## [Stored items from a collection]
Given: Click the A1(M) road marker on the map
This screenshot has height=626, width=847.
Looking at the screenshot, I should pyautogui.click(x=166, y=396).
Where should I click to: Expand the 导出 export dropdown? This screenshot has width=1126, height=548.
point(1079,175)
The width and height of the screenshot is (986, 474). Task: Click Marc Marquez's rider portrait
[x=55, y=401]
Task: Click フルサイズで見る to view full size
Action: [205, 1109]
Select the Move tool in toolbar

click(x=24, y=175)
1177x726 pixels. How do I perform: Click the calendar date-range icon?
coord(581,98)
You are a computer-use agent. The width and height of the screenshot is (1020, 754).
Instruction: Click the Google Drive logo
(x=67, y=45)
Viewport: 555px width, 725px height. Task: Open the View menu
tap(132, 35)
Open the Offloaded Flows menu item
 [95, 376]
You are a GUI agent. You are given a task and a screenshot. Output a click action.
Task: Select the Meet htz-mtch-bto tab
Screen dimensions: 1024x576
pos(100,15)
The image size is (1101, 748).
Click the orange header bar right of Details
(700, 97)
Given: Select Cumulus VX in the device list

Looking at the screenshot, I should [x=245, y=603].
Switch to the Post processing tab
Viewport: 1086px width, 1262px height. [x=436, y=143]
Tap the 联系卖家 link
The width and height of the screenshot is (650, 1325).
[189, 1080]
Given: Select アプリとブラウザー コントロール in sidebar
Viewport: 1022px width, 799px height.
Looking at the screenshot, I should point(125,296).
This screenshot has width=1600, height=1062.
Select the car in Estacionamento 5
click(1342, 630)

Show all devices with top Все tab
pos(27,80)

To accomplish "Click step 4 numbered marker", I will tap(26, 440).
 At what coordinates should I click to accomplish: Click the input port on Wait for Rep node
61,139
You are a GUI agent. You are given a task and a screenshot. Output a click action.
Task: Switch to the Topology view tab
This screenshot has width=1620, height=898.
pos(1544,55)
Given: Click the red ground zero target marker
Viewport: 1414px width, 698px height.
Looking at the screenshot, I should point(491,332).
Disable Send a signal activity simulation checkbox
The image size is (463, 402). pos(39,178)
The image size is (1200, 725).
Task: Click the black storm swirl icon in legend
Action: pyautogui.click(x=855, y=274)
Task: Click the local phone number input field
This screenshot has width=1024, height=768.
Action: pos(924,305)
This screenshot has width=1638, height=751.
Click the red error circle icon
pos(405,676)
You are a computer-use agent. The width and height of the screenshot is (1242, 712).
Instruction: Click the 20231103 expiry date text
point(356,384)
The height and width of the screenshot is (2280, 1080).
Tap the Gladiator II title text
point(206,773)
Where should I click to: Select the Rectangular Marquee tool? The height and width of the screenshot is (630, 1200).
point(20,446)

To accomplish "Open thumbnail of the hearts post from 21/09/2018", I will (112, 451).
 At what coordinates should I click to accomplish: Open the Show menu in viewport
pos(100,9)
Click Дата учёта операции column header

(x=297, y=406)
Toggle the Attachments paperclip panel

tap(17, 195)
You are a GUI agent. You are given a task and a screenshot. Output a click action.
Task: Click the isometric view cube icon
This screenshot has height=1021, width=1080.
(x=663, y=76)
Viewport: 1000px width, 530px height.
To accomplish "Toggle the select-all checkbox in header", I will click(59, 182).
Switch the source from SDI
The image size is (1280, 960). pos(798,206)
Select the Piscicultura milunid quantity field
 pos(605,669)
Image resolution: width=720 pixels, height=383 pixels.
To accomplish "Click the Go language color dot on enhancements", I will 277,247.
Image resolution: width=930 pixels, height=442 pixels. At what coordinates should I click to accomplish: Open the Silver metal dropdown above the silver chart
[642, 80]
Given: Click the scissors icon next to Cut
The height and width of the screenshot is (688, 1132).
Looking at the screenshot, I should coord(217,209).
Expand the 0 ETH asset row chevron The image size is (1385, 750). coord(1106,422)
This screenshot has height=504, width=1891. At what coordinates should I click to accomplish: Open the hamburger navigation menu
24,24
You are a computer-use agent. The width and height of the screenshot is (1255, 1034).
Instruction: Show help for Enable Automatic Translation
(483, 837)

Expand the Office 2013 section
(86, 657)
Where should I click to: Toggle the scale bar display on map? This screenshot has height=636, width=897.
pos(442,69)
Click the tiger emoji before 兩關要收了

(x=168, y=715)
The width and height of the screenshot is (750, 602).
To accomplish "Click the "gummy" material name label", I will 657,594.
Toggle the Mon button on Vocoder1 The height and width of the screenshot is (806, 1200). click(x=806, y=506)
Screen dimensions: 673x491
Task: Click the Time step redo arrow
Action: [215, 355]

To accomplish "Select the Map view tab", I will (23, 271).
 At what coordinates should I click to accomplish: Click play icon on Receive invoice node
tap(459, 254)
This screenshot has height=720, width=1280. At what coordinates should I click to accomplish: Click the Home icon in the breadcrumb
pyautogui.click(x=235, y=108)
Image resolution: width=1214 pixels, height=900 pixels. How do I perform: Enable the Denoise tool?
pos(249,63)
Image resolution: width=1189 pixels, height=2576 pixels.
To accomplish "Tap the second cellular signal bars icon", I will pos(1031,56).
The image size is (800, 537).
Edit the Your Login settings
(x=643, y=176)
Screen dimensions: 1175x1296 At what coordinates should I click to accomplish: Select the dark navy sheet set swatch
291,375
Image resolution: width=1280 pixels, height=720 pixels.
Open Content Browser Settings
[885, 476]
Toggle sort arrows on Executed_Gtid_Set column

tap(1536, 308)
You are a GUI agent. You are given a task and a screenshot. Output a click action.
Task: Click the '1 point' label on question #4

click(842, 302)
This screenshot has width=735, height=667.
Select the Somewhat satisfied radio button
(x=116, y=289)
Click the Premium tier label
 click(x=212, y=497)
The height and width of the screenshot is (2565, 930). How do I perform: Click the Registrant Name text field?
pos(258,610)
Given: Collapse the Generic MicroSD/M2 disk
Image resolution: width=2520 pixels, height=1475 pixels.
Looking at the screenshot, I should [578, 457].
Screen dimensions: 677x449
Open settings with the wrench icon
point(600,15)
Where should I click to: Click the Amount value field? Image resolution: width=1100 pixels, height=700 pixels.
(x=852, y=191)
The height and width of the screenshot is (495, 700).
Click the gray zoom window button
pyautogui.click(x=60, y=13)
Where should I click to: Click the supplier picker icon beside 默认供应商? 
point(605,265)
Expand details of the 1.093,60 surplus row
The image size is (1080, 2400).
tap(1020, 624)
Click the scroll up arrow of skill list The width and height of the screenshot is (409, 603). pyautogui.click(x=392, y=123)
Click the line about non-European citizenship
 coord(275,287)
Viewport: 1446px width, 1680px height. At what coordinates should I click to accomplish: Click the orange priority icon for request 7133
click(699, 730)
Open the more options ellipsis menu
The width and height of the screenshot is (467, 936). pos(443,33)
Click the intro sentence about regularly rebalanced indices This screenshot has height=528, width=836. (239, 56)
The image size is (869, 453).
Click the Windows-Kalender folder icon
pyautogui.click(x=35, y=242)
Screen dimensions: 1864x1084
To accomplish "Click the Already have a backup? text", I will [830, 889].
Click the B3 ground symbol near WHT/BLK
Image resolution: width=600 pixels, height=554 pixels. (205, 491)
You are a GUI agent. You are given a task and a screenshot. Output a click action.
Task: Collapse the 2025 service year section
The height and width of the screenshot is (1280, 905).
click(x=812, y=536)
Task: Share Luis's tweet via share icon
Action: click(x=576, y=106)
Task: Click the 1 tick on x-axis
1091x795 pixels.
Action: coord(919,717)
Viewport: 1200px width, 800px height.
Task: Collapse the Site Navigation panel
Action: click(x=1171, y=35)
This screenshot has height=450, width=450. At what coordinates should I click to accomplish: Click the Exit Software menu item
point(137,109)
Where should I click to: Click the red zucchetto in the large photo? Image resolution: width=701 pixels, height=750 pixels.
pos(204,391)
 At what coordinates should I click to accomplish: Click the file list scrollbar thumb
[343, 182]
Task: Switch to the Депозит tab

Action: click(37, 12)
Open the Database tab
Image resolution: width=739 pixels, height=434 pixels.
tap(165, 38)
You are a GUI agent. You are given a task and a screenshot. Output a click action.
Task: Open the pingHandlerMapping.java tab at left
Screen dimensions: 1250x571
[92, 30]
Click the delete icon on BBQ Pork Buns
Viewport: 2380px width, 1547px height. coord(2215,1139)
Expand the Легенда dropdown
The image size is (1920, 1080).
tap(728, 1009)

## [Exercise goal]
Out of the entries above, write out only the lines between the line holding "Where should I click to: Select" and the line holding "Task: Click the isometric view cube icon", inclusive, each exactly as given.

## [Reply to the task]
Where should I click to: Select the Rectangular Marquee tool? The height and width of the screenshot is (630, 1200).
point(20,446)

To accomplish "Open thumbnail of the hearts post from 21/09/2018", I will (112, 451).
 At what coordinates should I click to accomplish: Open the Show menu in viewport
pos(100,9)
Click Дата учёта операции column header

(x=297, y=406)
Toggle the Attachments paperclip panel

tap(17, 195)
You are a GUI agent. You are given a task and a screenshot. Output a click action.
Task: Click the isometric view cube icon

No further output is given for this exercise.